### Your goal
Copy out the lines of the records that run from the line containing "Where should I click to: Click sort" through the line containing "click(116, 41)", with both of those lines included, and keep their wording unchanged.

Part of a data file

>> start

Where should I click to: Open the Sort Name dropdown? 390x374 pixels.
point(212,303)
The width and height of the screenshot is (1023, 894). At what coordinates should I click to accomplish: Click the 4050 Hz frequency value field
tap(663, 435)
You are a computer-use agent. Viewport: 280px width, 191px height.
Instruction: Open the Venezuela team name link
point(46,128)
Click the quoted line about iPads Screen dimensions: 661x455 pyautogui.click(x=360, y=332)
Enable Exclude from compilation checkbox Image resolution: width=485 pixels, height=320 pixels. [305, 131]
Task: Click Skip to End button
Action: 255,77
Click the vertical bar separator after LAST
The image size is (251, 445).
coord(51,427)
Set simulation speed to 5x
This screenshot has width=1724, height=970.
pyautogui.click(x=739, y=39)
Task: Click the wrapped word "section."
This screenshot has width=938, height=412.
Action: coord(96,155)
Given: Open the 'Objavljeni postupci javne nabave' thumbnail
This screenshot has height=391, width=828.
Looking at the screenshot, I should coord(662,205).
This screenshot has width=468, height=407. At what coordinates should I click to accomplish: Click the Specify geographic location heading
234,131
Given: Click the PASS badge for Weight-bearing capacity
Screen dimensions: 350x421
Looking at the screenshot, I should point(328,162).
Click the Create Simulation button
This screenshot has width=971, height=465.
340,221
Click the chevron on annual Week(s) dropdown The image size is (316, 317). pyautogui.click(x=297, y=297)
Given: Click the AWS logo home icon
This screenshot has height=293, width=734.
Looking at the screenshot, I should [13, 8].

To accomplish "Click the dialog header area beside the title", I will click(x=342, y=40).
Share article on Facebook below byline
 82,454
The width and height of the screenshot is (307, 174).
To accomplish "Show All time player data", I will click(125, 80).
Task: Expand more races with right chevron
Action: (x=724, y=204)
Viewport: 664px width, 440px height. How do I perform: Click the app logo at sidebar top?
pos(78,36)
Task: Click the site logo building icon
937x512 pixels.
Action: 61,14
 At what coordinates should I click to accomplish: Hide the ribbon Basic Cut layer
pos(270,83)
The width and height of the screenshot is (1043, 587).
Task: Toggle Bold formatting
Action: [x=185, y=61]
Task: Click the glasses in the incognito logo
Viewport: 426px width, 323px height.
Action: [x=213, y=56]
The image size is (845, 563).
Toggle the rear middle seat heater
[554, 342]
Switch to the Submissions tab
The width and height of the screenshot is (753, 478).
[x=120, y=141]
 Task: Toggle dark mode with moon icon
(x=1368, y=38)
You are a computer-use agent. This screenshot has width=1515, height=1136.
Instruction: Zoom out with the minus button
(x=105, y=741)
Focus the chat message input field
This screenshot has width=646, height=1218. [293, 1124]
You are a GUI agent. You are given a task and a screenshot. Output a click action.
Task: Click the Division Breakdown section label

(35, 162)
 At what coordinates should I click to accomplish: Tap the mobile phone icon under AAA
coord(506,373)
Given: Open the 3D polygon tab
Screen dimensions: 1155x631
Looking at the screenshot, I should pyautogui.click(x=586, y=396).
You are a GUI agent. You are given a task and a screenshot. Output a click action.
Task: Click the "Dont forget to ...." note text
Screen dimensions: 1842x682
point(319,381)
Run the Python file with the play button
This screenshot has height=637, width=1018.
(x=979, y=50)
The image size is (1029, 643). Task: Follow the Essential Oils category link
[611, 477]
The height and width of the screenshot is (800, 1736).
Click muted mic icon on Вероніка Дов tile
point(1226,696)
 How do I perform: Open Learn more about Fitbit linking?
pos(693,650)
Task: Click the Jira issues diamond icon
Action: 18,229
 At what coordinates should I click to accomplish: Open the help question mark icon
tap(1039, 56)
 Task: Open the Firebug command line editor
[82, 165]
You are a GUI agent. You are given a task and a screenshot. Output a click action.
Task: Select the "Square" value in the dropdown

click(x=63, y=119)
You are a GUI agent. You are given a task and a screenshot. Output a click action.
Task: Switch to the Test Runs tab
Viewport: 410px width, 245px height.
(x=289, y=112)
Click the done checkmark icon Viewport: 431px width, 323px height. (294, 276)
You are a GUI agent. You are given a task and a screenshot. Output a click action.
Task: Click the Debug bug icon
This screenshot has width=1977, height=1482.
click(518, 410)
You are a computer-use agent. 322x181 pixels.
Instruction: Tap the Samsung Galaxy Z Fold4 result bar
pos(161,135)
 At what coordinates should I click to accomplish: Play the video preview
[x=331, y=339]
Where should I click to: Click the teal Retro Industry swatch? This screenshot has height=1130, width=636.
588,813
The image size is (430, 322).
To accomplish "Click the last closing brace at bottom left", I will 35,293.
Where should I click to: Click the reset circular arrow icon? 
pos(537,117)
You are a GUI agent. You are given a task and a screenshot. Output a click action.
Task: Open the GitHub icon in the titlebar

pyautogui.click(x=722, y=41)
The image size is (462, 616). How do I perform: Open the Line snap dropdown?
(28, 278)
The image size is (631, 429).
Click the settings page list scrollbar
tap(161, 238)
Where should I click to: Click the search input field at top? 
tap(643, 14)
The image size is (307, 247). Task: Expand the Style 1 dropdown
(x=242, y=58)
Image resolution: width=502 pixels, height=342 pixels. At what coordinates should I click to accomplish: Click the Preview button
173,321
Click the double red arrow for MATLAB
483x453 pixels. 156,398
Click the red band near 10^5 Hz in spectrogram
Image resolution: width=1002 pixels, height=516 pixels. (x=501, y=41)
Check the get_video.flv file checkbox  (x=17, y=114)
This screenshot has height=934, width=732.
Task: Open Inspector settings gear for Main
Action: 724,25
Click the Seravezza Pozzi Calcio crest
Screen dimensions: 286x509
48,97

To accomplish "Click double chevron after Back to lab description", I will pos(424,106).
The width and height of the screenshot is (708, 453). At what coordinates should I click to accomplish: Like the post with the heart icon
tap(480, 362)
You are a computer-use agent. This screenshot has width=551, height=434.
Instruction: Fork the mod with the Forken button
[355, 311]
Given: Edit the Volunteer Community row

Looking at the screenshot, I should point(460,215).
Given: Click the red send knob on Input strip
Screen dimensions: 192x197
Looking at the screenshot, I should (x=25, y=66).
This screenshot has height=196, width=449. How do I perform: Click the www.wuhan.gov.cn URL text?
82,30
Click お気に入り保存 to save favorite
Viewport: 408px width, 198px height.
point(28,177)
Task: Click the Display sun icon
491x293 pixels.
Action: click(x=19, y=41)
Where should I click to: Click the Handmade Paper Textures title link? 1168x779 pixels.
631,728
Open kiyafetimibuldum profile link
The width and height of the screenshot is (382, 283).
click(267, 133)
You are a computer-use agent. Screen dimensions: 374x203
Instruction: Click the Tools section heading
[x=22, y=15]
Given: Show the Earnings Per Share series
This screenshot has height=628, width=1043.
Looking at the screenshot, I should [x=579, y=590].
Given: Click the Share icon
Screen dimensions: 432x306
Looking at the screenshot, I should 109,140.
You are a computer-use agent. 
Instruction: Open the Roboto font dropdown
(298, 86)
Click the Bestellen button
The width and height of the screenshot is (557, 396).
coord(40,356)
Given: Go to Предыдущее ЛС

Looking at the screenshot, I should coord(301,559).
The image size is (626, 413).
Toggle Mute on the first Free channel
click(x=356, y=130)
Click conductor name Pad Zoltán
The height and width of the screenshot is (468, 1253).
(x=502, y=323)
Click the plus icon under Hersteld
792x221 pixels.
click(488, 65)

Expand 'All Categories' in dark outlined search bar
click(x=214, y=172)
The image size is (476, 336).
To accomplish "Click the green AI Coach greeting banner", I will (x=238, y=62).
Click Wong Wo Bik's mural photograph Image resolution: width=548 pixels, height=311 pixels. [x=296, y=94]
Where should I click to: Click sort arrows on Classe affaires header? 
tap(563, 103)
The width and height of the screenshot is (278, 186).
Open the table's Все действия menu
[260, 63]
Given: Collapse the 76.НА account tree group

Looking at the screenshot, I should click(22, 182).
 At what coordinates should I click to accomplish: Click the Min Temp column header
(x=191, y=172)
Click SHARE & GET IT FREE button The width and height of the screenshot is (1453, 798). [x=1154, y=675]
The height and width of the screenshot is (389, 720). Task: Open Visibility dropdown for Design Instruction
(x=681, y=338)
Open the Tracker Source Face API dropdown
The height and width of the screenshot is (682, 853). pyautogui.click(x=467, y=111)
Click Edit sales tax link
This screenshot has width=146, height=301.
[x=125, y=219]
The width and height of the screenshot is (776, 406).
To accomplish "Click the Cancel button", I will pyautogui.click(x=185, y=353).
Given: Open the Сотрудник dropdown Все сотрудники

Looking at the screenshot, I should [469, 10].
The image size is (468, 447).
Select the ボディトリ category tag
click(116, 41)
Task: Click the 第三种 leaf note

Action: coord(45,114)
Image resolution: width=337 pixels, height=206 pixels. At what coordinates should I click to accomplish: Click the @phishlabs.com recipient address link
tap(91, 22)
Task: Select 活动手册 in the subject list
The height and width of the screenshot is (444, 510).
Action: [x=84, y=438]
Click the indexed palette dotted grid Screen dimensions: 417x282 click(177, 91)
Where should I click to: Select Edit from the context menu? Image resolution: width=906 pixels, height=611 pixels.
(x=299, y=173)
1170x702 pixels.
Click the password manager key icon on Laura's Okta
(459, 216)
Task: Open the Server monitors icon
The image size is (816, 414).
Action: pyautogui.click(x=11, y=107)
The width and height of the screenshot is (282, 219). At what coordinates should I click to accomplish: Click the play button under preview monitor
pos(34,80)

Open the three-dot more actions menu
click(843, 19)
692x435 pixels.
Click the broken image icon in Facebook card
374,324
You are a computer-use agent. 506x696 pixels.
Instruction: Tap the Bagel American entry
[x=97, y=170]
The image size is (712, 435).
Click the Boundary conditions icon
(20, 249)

>> end

### Written solution
Where should I click to: Click sort arrows on Classe affaires header? 
tap(563, 103)
The width and height of the screenshot is (278, 186).
Open the table's Все действия menu
[260, 63]
Given: Collapse the 76.НА account tree group

Looking at the screenshot, I should click(22, 182).
 At what coordinates should I click to accomplish: Click the Min Temp column header
(x=191, y=172)
Click SHARE & GET IT FREE button The width and height of the screenshot is (1453, 798). [x=1154, y=675]
The height and width of the screenshot is (389, 720). Task: Open Visibility dropdown for Design Instruction
(x=681, y=338)
Open the Tracker Source Face API dropdown
The height and width of the screenshot is (682, 853). pyautogui.click(x=467, y=111)
Click Edit sales tax link
This screenshot has width=146, height=301.
[x=125, y=219]
The width and height of the screenshot is (776, 406).
To accomplish "Click the Cancel button", I will pyautogui.click(x=185, y=353).
Given: Open the Сотрудник dropdown Все сотрудники

Looking at the screenshot, I should [469, 10].
The image size is (468, 447).
Select the ボディトリ category tag
click(116, 41)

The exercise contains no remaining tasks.